Sanghani Center Student Spotlight: Wenjia Song
Cyberattacks have led to substantial losses for both businesses and individual users in recent years raising an urgent need to strengthen protection against such threats,” said Wenjia Song, a Ph.D. student in computer science who is working to address the problem.
“My research focuses on machine learning application and methodology development for improving accuracy on crucial detection problems, including medical predictions and threat detection in cybersecurity, through quantitative experiments,” she said.
Song’s current project is aimed at cyber threat detection.
“Real-world examples of such attacks include the Colonial Pipeline ransomware attack and the SolarWinds hack,” she said. “We try to detect malicious attack behaviors at an early stage in order to minimize the damage they may cause.”
Prior to entering the doctoral program, Song earned two bachelor of science degrees – in computer science and in mathematics — from Virginia Tech.
“As a Ph.D. student, I was attracted to the Sanghani Center because of its reputation for diverse and impactful research,” she said. “I really like being part of a thriving academic community where I receive significant encouragement and support from both professors and my peers.”
Song is advised by Danfeng (Daphne) Yao.
Among her published papers are: “Subpopulation-specific Machine Learning Prognosis for Underrepresented Patients with Double Prioritized Bias Correction,” in Communications Medicine in 2022; and “Specializing Neural Networks for Cryptographic Code Completion Applications,” in IEEE Transactions on Software Engineering in 2023.

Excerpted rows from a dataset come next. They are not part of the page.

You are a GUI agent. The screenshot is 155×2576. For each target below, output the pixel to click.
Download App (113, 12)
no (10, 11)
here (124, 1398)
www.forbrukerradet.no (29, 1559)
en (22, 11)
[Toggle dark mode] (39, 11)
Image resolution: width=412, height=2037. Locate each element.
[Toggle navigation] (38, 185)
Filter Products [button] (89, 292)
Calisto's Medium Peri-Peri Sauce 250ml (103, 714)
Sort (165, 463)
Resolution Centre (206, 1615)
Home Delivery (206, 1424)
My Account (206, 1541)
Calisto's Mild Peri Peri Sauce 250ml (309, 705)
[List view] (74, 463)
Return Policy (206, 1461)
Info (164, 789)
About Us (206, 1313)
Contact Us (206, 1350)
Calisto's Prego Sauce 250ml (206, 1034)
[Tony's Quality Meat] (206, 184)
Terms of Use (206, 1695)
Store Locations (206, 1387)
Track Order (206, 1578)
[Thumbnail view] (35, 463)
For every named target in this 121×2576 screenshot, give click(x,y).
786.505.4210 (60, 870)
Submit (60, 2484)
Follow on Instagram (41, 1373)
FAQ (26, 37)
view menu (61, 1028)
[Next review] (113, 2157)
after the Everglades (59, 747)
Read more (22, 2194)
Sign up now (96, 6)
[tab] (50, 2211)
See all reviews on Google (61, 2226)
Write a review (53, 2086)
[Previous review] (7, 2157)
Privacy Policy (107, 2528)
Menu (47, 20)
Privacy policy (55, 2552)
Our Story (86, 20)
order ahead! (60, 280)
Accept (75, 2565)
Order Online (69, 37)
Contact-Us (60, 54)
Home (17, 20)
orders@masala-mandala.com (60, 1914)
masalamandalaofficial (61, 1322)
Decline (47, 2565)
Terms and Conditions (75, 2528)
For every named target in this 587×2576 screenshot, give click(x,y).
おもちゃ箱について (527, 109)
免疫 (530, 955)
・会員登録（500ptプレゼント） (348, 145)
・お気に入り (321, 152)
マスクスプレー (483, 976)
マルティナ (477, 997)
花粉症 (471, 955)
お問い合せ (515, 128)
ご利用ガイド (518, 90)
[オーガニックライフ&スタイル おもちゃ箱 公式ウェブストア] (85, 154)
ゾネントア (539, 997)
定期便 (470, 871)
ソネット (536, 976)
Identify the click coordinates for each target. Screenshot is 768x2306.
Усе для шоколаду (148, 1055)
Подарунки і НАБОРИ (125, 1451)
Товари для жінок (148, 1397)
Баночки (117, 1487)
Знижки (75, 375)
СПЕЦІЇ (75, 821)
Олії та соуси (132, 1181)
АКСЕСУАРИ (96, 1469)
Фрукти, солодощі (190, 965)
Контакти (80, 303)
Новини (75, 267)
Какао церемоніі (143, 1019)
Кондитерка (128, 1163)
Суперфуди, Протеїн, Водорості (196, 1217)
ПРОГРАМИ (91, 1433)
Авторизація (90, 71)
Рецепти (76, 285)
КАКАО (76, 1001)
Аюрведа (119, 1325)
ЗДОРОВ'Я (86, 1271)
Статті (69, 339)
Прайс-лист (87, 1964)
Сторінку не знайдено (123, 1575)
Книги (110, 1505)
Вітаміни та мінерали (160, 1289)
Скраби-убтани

Song also presented her work on measurement of ransomware behaviors and evaluation of defenses at both the Commonwealth Cyber Initiative (CCI)/Virginia Tech Transportation Institute (VTTI) Tech Showcase in 2022 and at the CCI Symposium in 2023.
In 2022, she presented the poster “APT Detection through Sensitive File Access Monitoring” at the Network and Distributed System Security (NDSS) Symposium and the poster “Behavioral Characterization of Crypto-Ransomware and Evaluation of Defenses” at the IEEE Secure Development Conference.
She also gave a lightning talk, “Crypto-ransomware Detection through Quantitative API-based Behavioral Profiling,” at USENIX Security 2023.
Projected to graduate in May 2024, Song said she would like to continue her research in an industry position.